Posted: 4/18/2008 12:11:33 PM

I'm thinking that if she wanted to end our relationship the symbol that I gave her as my commitment to her and our relationship should be returned. What do you think?

I'm thinking why stop there? Get back all the time you spent together and the emotions you
shared and the love you showered her with as well!!

And while you're at it, try getting your memories back too.... hell, those might be worth something to ya someday.....

sheesh......
 SandyB1957
Joined: 7/22/2007
Msg: 28
Is it ok to ask for your wedding ring back after divorce?
Posted: 4/18/2008 12:16:45 PM
I think that was a great ideal........ To bad I dont have a daughter or I would do that..... Maybe my sons wife to be wuold like that........
 SandyB1957
Joined: 7/22/2007
Msg: 29
Is it ok to ask for your wedding ring back after divorce?
Posted: 4/18/2008 12:17:38 PM
Making a belly button ring for your Daughter was a great ideal
 Celtic_Angel
Joined: 9/2/2005
Msg: 30
Is it ok to ask for your wedding ring back after divorce?
Posted: 4/18/2008 12:33:28 PM
I gave my engagement and wedding ring set to my son when he wanted to get engaged while still in college and couldn't really afford to put out the money on a diamond.
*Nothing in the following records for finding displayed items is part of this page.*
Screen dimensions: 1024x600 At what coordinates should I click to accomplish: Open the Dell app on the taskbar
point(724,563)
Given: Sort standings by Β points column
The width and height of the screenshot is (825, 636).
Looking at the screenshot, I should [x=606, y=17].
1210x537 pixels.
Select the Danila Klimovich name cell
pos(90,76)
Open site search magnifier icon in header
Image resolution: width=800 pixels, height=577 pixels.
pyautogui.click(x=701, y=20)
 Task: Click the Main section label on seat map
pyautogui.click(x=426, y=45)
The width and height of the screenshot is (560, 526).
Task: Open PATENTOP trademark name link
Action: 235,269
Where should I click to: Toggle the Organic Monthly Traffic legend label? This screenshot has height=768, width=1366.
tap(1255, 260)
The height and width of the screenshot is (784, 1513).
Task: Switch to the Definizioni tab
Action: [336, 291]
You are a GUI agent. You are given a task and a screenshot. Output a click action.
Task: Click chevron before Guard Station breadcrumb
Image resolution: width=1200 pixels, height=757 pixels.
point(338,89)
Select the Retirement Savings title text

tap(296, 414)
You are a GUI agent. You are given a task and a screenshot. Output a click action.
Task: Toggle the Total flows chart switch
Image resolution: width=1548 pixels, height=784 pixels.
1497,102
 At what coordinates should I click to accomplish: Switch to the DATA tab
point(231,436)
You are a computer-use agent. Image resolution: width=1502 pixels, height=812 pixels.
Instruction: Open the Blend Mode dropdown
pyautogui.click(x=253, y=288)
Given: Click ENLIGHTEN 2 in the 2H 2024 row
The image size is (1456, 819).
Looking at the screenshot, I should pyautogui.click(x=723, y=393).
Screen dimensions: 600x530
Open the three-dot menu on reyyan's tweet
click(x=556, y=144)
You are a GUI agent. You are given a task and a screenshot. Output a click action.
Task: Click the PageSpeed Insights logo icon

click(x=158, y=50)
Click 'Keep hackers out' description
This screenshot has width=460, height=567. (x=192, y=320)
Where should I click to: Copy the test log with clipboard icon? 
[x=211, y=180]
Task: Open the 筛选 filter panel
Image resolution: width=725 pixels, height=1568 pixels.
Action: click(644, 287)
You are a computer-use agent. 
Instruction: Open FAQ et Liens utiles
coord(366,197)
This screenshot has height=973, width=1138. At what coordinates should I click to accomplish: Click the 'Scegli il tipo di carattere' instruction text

I never would have worn it again but I am glad to see it is being enjoyed by my beautiful and charming daughter-in-law.
 mthomjmark
Joined: 2/27/2008
Msg: 31
Is it ok to ask for your wedding ring back after divorce?
Posted: 4/18/2008 1:05:22 PM
I understand your angry and lets be honest; your mad and you emotionally think she has a momento of you while being with someone else. Its a done deal and you'll never see it so dont' stress. Maybe in a way she also wants to keep it as a momento even though you guys might hate eachother.
 Steve0429
Joined: 1/8/2006
Msg: 32
Is it ok to ask for your wedding ring back after divorce?
Posted: 4/18/2008 1:08:16 PM
My ex-wife gave me back her ring before the divorce was final. I didn't ask for it, but I took it back. My intentions are to take her ring and mine remove the diamonds from each and have them put ino earrings, ring, or whatever our girls would like done with their share of diamonds. It will be part of each girl's graduation present from me.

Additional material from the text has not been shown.